The hospital had no inpatient beds and no place to do autopsies. My father was the only physician at the hospital. He delivered babies, saw children and adults, and did minor surgery, the quintessential family physician, but rarely any autopsies. The occasion to do one arose unexpectedly.

After his day at the hospital my father saw patients at home in the evening. It was a gracious home built in the old-fashioned style. There was an inner courtyard with the family quarters (zenana) in the back, a large entryway with rooms on either side; one serving as a "drawing room" or place where male guests would be hosted and opposite it another room that served as a clinic.

It was a lazy and warm late summer afternoon. The high ceiling and the fan made the heat tolerable. It is a dry type of heat, which makes it easier to handle. The two small windows opened onto the outside street, which was more like a tiny lane. The monotony in the room this day was broken by the sound of an approaching crowd.

We could hear animated voices and the sounds of abuse. We all rushed out to the door and saw a crowd of about 50. In front of the crowd was a boy of 9 or 10 carrying piggyback another child about the same age. The crowd of villagers was screaming angry epithets at him, and some were plying him with chappals (Indian slippers/flip-flops.) It was clear the boy, the subject of all this abuse, was frightened out of his wits.

It turned out the crowd was coming to visit my father. My father took charge of the situation, asked them to let the child unload the other boy, sat the boy down and gave him water to drink.

The boy who was the subject of the abuse had been playing soccer in the street with the younger sibling of the boy he was carrying on his back. During the play, he accidentally hit the sibling in the stomach and that boy fell and died. The villagers wanted to find out why the other child died and were demanding an autopsy.

As there was no place at the hospital, an autopsy was conducted on the dead boy in open air, under a shade tree on the Hindu cremation grounds at the outskirts of the town. The body, which had been taken home from the soccer field, was brought to the cremation grounds.

The autopsy was limited to opening the abdomen, revealing an enlarged spleen from chronic malaria, which was endemic in the area. Spleens that large can rupture easily even from minor trauma and kill the victim.

The results of the autopsy clearly saved the alleged killer's life. And I still remember the queasy feeling I had, witnessing the autopsy; CSI move over.

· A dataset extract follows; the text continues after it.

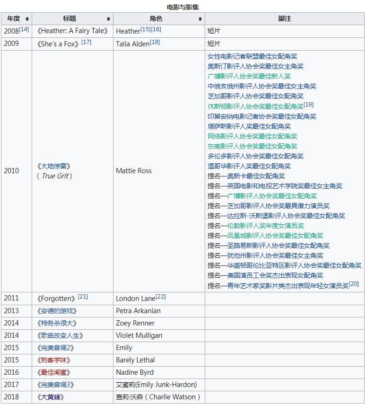365x405 pixels.
Task: Open the 《完美音调2》 film link
Action: (x=55, y=348)
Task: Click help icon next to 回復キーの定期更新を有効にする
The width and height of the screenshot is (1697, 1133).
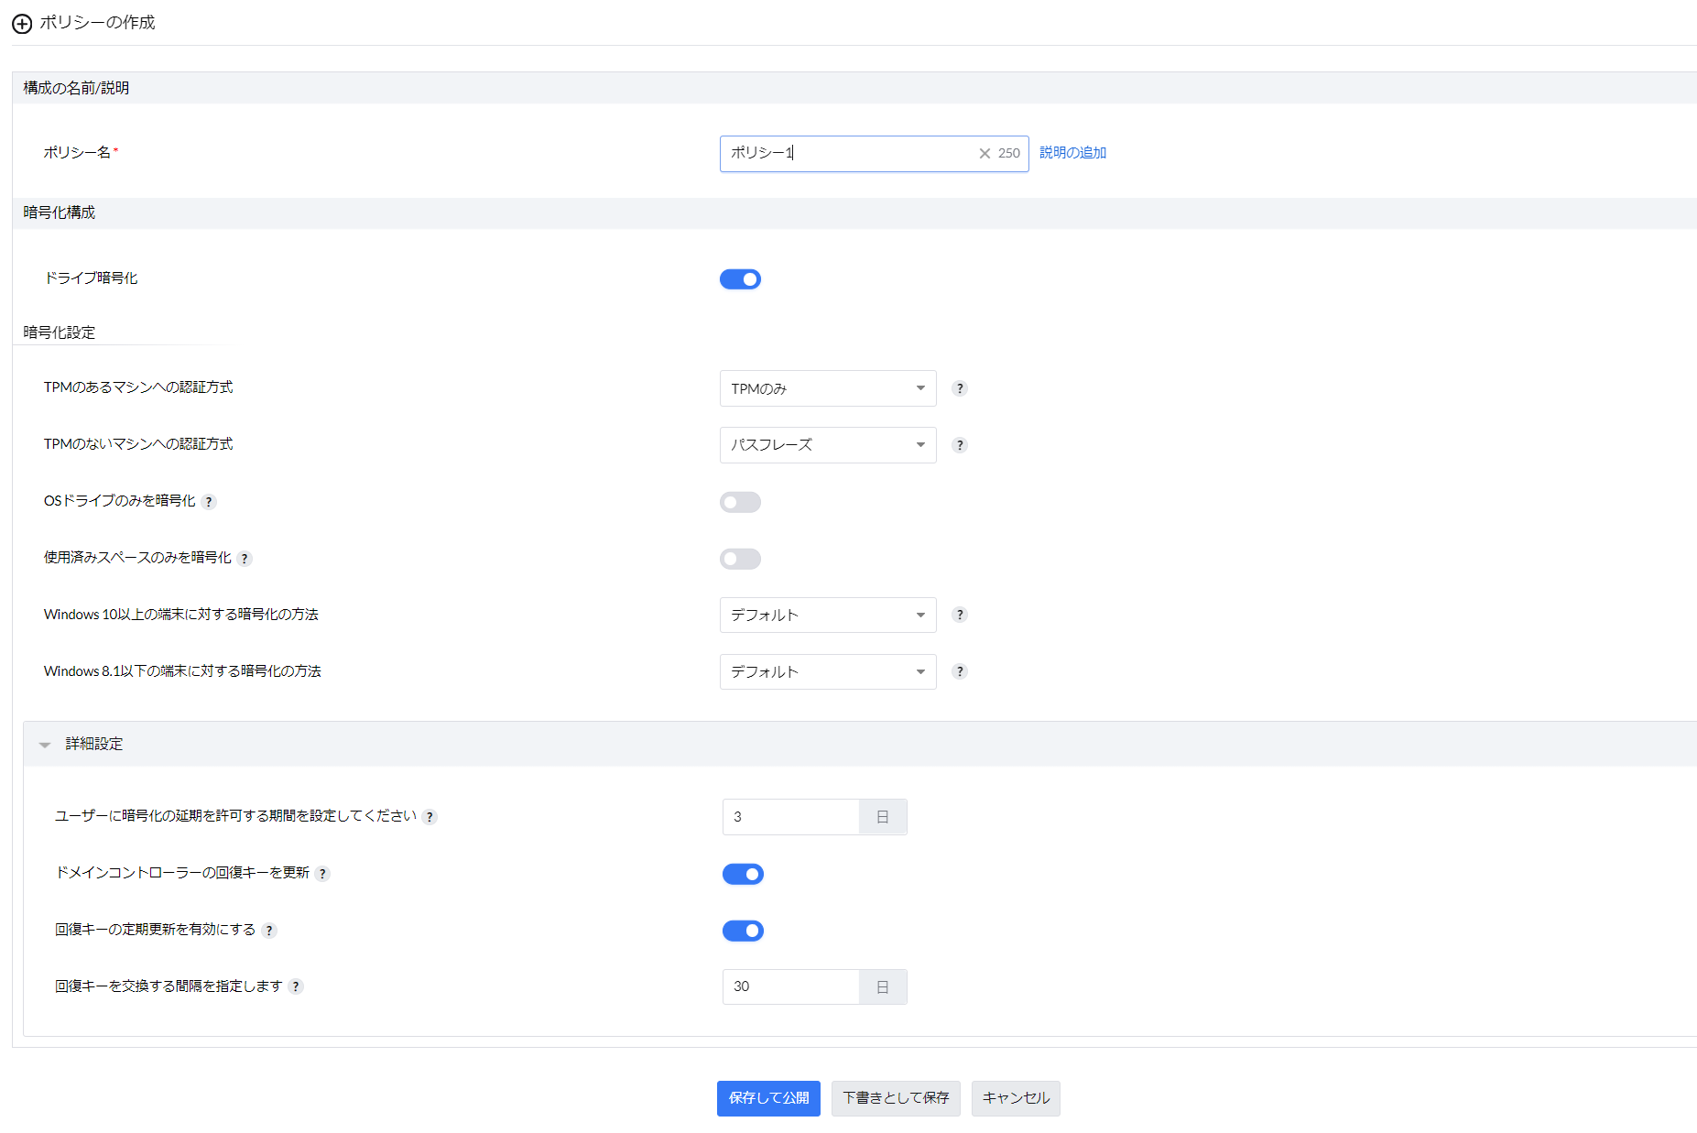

Another incident haunts me. One of the villagers, an elderly, dignified-looking Hindu man wearing a colorful turban, came with a younger woman. She looked young enough to be his daughter but was his wife. It turned out she had TB of her lungs. The treatment is long and in those days consisted of intramuscular injections of Streptomycin, along with orally taken INH tablets and PAS granules. The man asked what the total cost of the treatment would be, and as my father gave approximate figures, he was quietly jotting down the numbers. After a minute or two, he said in a matter of fact, unemotional voice, "it would be less expensive to get a new wife."

The meaning of what the man had just said, what we had heard, sank in slowly. We realized that the woman sitting at the back of the room with eyes downcast had just been condemned to death. I am sure she did not hear what her husband had just said. Evil that day wore a colorful turban.

The young woman was the very embodiment of the hundreds of thousands of women, who are abused and exploited in India. Many die a so-called "dowry death" when they conveniently meet with accidents in the kitchen and are burned alive. Their crime: That the husband did not get the money, car or other property he was expecting.

My father was a great doctor who did his best to mitigate societal injustice when he could. Doing an autopsy and saving child was a satisfactory outcome. Saving that young woman's life was impossible in the social constraints of those days.

A Muslim physician in a Hindu town made no difference. There was love and respect in abundance. Thank you, Dad, for memories that taught me so much.

• Javeed Akhter is a physician and freelance writer from Oak Brook.